→ Job:
Copy every line of the records below word for word, leaving out the pictures.

→ Material supplied:
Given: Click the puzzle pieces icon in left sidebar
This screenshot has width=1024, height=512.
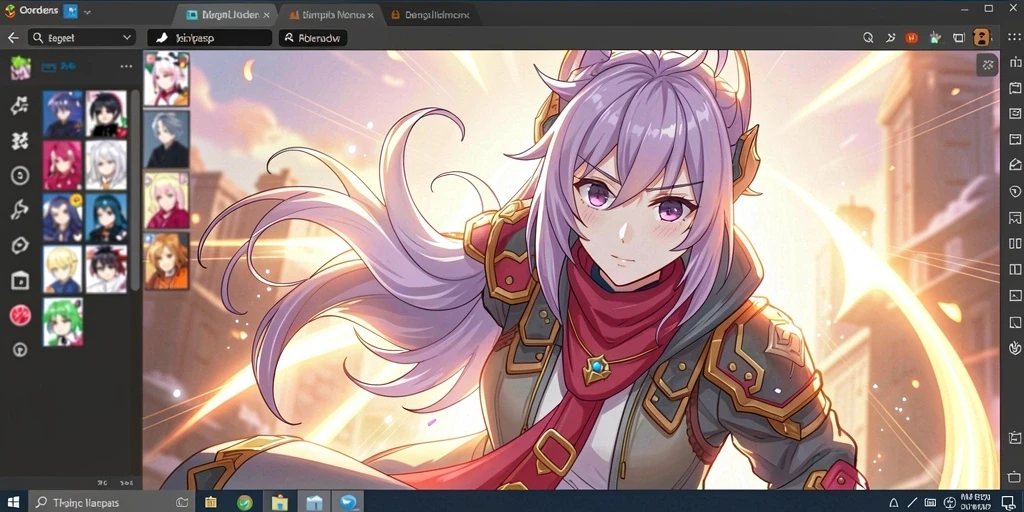Looking at the screenshot, I should pos(20,140).
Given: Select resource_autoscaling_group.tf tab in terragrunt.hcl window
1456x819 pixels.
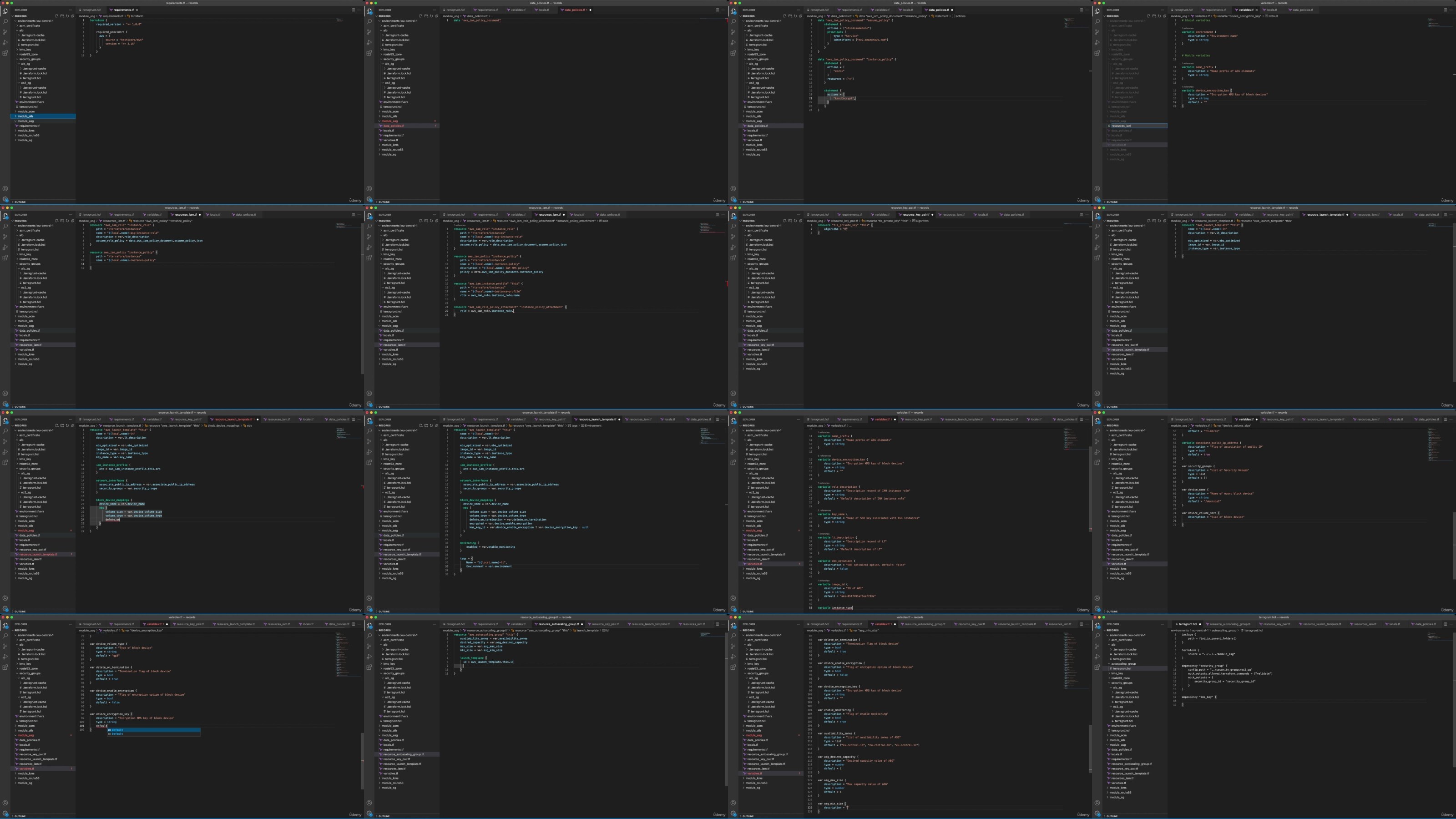Looking at the screenshot, I should 1228,624.
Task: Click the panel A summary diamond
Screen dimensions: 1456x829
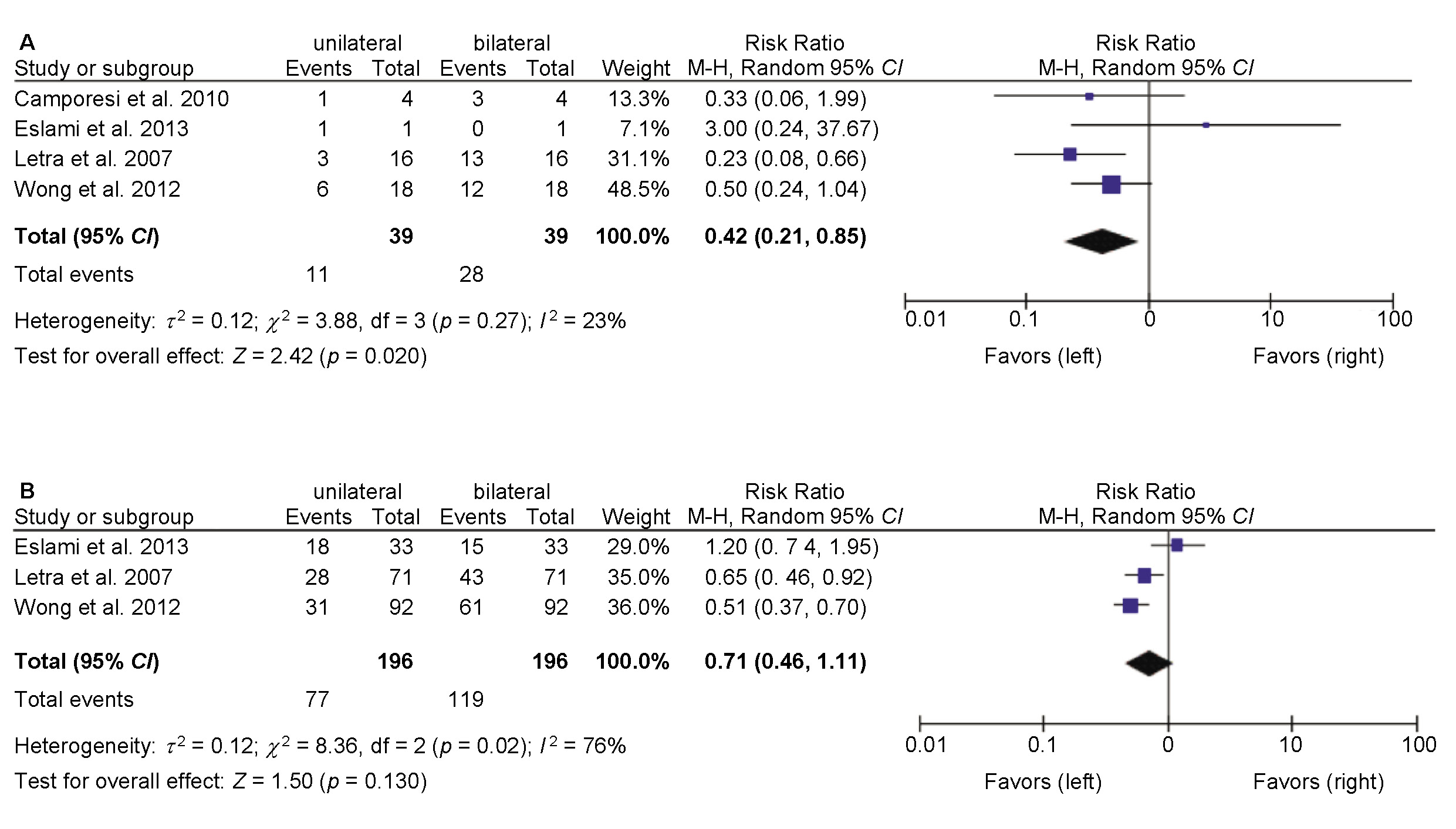Action: pyautogui.click(x=1102, y=241)
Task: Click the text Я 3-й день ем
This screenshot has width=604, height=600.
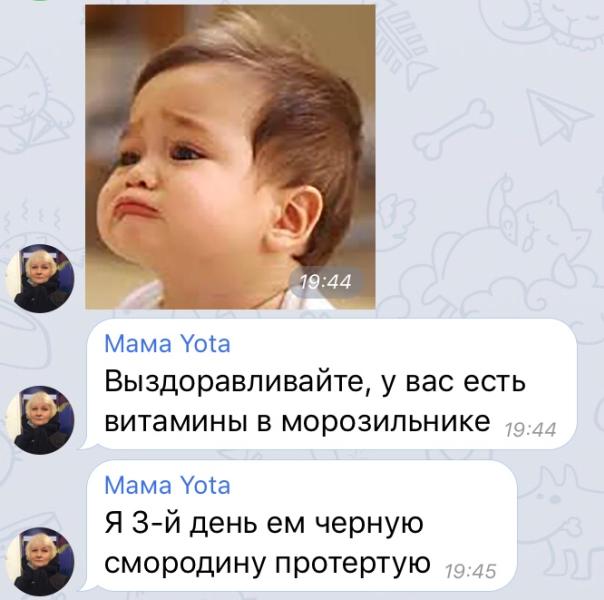Action: click(x=204, y=524)
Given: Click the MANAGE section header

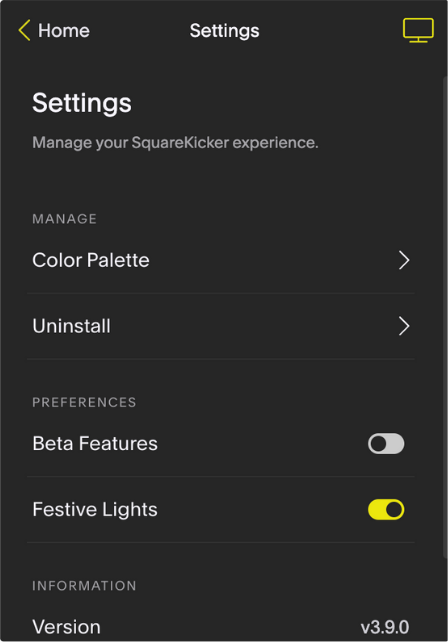Looking at the screenshot, I should pos(65,219).
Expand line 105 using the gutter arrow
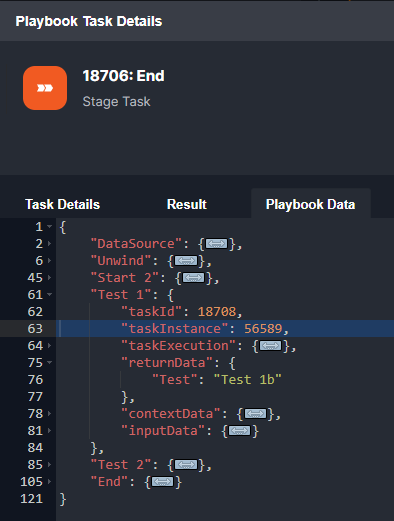The width and height of the screenshot is (394, 521). click(x=49, y=482)
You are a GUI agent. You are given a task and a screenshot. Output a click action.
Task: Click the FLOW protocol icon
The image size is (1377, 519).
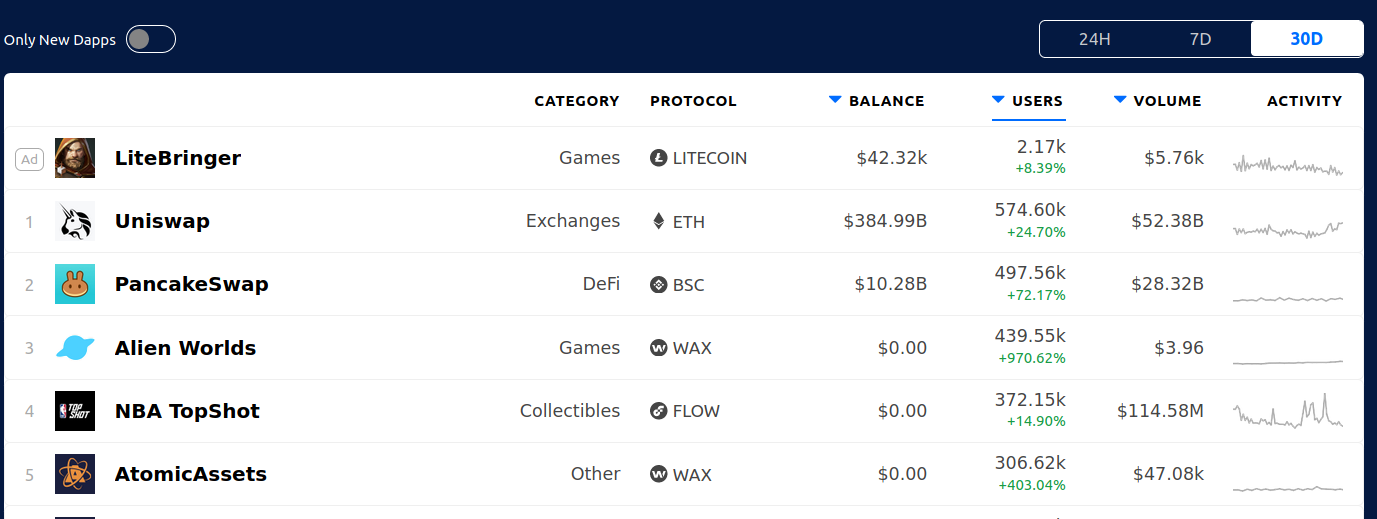658,411
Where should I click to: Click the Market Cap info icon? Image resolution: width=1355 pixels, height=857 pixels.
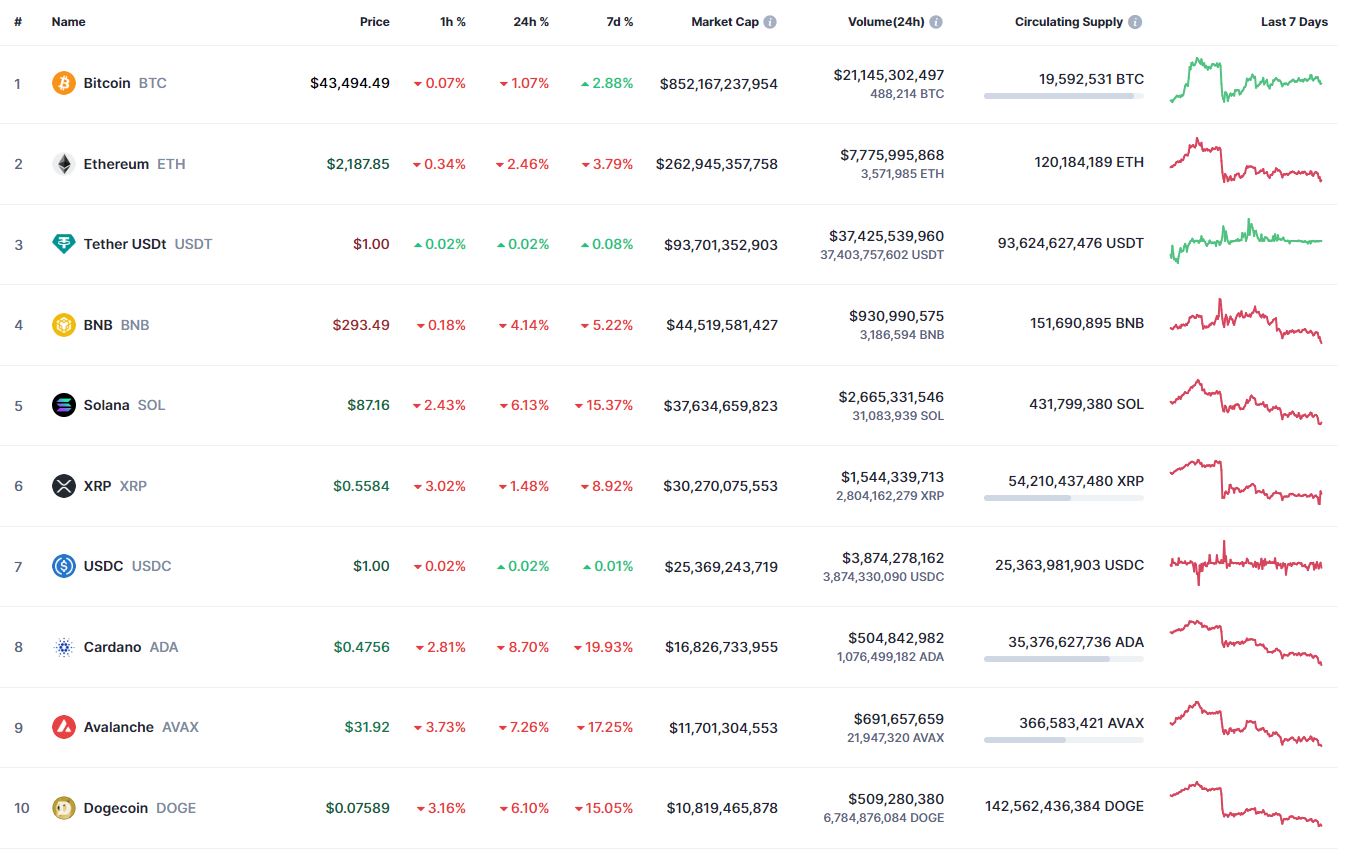770,22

→ Task result:
Given: Click the puzzle pieces icon in left sidebar
This screenshot has width=1024, height=512.
Looking at the screenshot, I should pos(20,140).
Given: Select resource_autoscaling_group.tf tab in terragrunt.hcl window
1456x819 pixels.
Looking at the screenshot, I should 1228,624.
Task: Click the panel A summary diamond
Screen dimensions: 1456x829
Action: pyautogui.click(x=1102, y=241)
Task: Click the text Я 3-й день ем
This screenshot has width=604, height=600.
Action: click(x=204, y=524)
Given: Click the MANAGE section header

Looking at the screenshot, I should pos(65,219).
Expand line 105 using the gutter arrow
The width and height of the screenshot is (394, 521). click(x=49, y=482)
You are a GUI agent. You are given a task and a screenshot. Output a click action.
Task: Click the FLOW protocol icon
The image size is (1377, 519).
658,411
Where should I click to: Click the Market Cap info icon? Image resolution: width=1355 pixels, height=857 pixels.
770,22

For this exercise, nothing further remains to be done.